▶ **Work request**
If a line below falls between the line with "The width and" and the line with "the cell data", or is one of those two, output it exactly; output nothing else and no pictures.

▶ **Exercise data**
★ ★ ★ ★ ★
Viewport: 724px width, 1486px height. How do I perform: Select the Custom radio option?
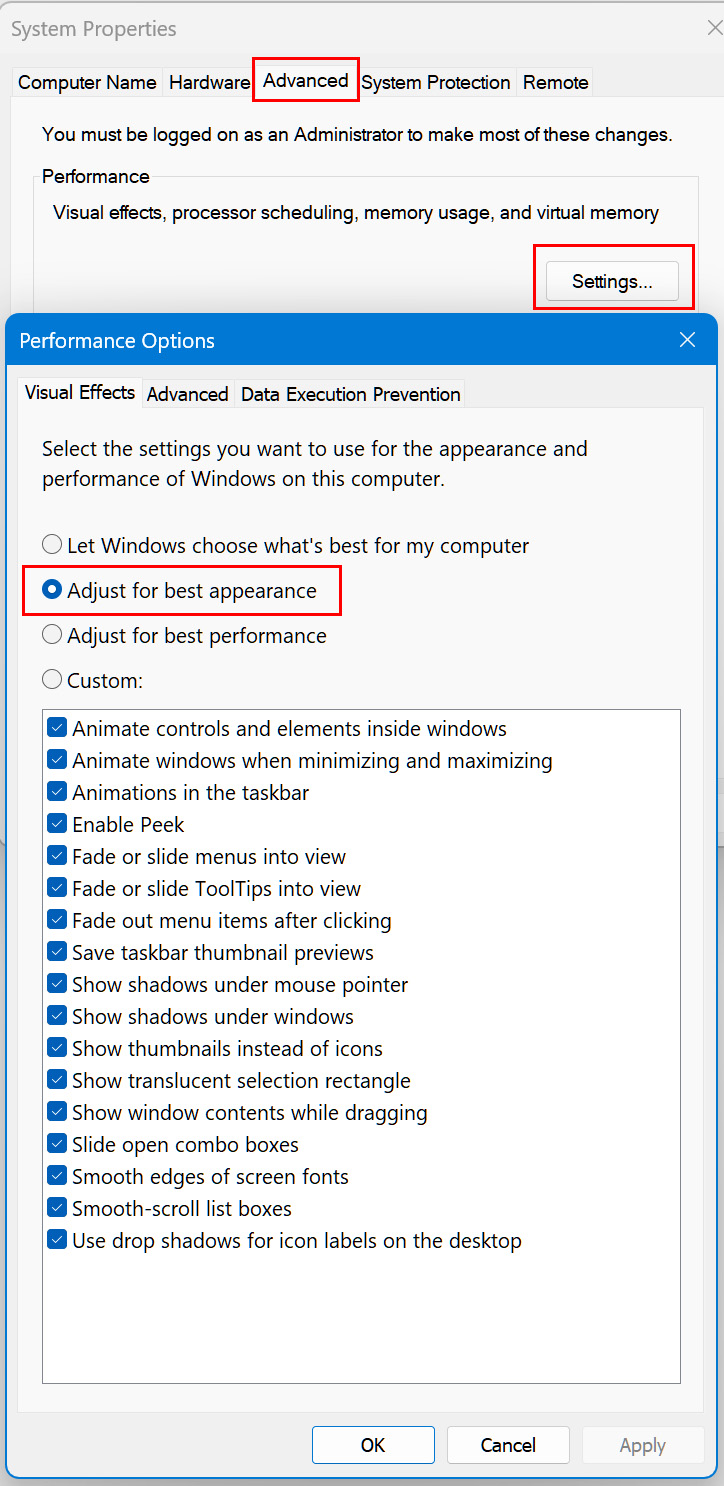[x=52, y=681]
★ ★ ★ ★ ★
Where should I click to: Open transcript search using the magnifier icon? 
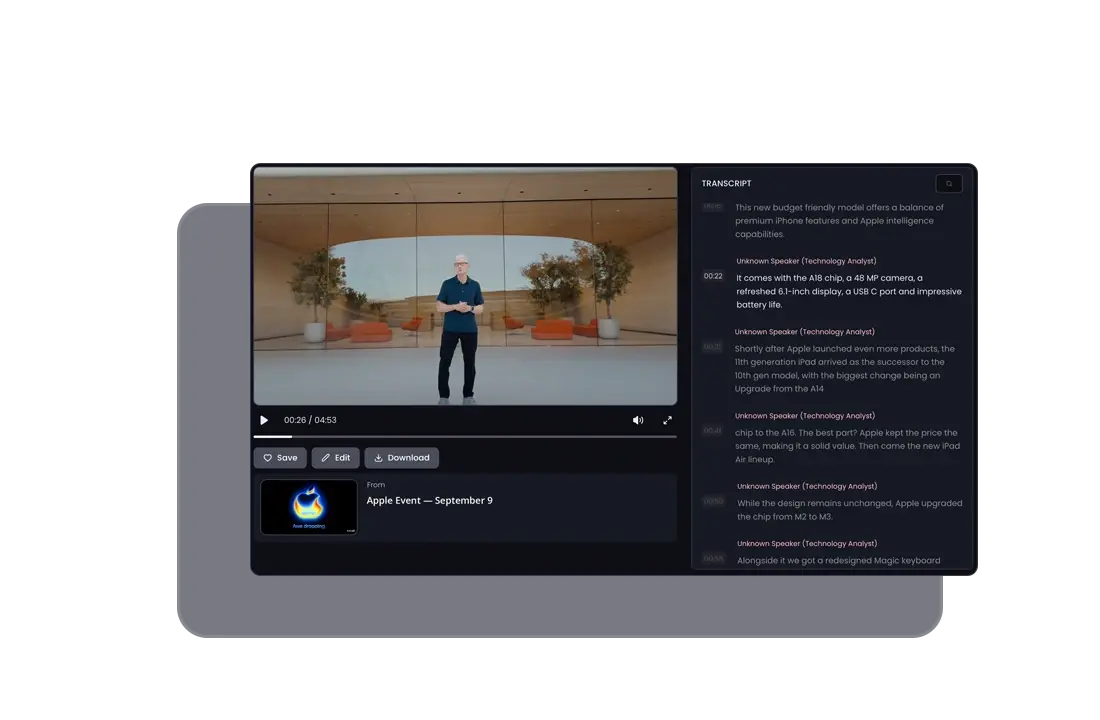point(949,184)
★ ★ ★ ★ ★
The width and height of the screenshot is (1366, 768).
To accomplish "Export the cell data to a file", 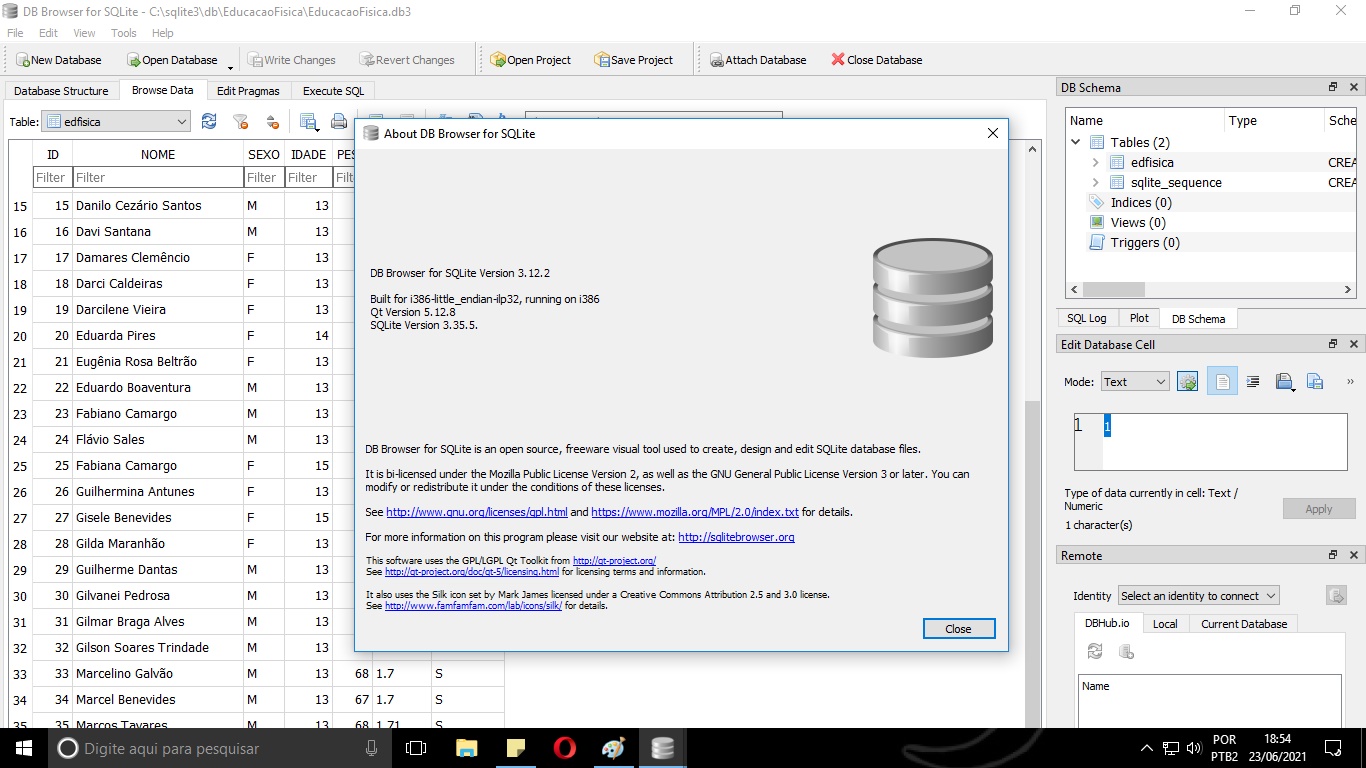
★ ★ ★ ★ ★
▶ **Finished exercise**
The width and height of the screenshot is (1366, 768).
To accomplish "Export the cell data to a file", 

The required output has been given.